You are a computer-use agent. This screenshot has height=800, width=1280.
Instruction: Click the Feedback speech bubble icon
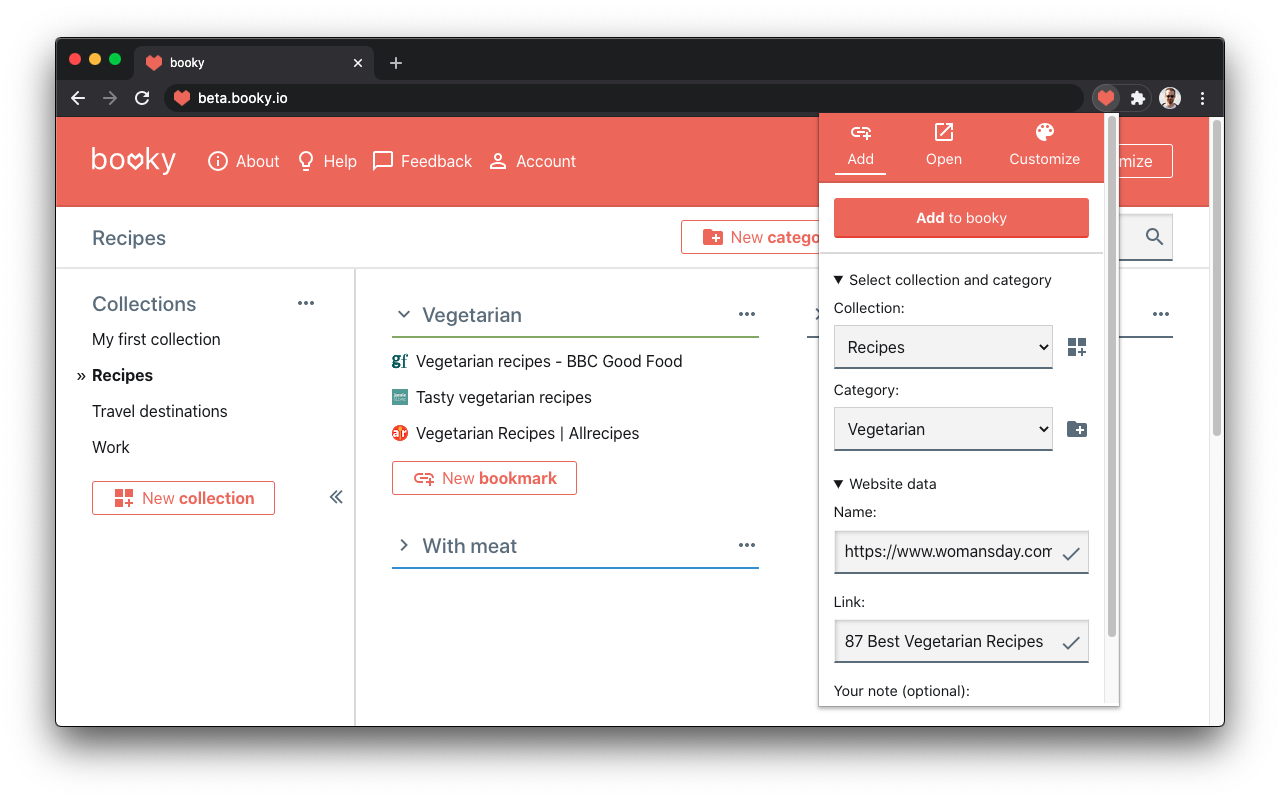(382, 161)
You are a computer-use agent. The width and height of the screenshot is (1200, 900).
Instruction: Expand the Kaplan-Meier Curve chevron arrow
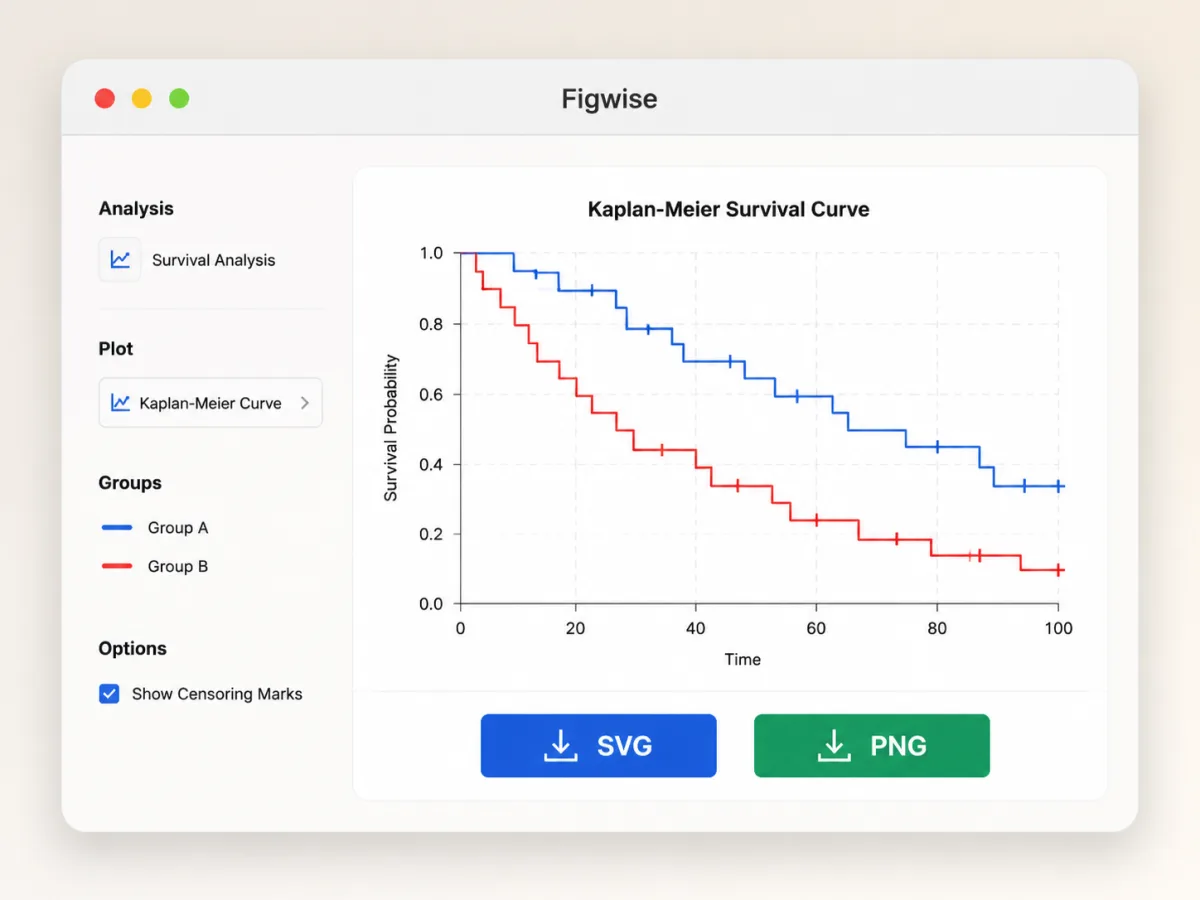pos(305,403)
···
Task objective
Reproduce the records above word for word, leaving out the pictures.

Completed task
You are a computer-use agent. This screenshot has height=800, width=1280.
Instruction: Click the Feedback speech bubble icon
(382, 161)
You are a computer-use agent. The width and height of the screenshot is (1200, 900).
Instruction: Expand the Kaplan-Meier Curve chevron arrow
pos(305,403)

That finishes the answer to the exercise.